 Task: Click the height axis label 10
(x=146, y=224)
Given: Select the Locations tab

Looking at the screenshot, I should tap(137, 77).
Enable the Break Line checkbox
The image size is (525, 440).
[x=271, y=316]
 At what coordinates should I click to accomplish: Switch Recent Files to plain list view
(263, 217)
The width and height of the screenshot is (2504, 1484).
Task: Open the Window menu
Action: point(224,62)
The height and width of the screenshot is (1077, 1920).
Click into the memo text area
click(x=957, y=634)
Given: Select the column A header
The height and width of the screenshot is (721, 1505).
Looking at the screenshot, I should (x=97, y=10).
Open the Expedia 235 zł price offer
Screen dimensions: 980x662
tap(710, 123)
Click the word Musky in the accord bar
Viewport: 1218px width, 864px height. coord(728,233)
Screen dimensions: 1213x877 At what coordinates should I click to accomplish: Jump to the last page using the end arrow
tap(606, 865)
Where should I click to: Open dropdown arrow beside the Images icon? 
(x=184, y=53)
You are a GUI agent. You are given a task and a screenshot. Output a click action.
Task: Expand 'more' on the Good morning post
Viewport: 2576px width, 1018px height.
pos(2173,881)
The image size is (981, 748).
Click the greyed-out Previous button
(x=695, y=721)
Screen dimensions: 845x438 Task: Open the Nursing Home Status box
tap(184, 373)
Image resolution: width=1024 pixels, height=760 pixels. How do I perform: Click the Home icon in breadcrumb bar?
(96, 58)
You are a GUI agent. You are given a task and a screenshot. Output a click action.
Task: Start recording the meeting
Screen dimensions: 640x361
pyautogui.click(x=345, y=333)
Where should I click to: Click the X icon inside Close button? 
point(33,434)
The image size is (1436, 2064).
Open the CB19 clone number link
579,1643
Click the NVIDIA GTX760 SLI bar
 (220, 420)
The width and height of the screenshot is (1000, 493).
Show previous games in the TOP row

= = = =

What the task asks:
The listing above has to be written out again in full, exactly as shown.

Your response:
 Task: Click the height axis label 10
(x=146, y=224)
Given: Select the Locations tab

Looking at the screenshot, I should tap(137, 77).
Enable the Break Line checkbox
The image size is (525, 440).
[x=271, y=316]
 At what coordinates should I click to accomplish: Switch Recent Files to plain list view
(263, 217)
The width and height of the screenshot is (2504, 1484).
Task: Open the Window menu
Action: point(224,62)
The height and width of the screenshot is (1077, 1920).
Click into the memo text area
click(x=957, y=634)
Given: Select the column A header
The height and width of the screenshot is (721, 1505).
Looking at the screenshot, I should (x=97, y=10).
Open the Expedia 235 zł price offer
Screen dimensions: 980x662
tap(710, 123)
Click the word Musky in the accord bar
Viewport: 1218px width, 864px height. coord(728,233)
Screen dimensions: 1213x877 At what coordinates should I click to accomplish: Jump to the last page using the end arrow
tap(606, 865)
Where should I click to: Open dropdown arrow beside the Images icon? 
(x=184, y=53)
You are a GUI agent. You are given a task and a screenshot. Output a click action.
Task: Expand 'more' on the Good morning post
Viewport: 2576px width, 1018px height.
pos(2173,881)
The image size is (981, 748).
Click the greyed-out Previous button
(x=695, y=721)
Screen dimensions: 845x438 Task: Open the Nursing Home Status box
tap(184, 373)
Image resolution: width=1024 pixels, height=760 pixels. How do I perform: Click the Home icon in breadcrumb bar?
(96, 58)
You are a GUI agent. You are given a task and a screenshot. Output a click action.
Task: Start recording the meeting
Screen dimensions: 640x361
pyautogui.click(x=345, y=333)
Where should I click to: Click the X icon inside Close button? 
point(33,434)
The image size is (1436, 2064).
Open the CB19 clone number link
579,1643
Click the NVIDIA GTX760 SLI bar
 (220, 420)
The width and height of the screenshot is (1000, 493).
Show previous games in the TOP row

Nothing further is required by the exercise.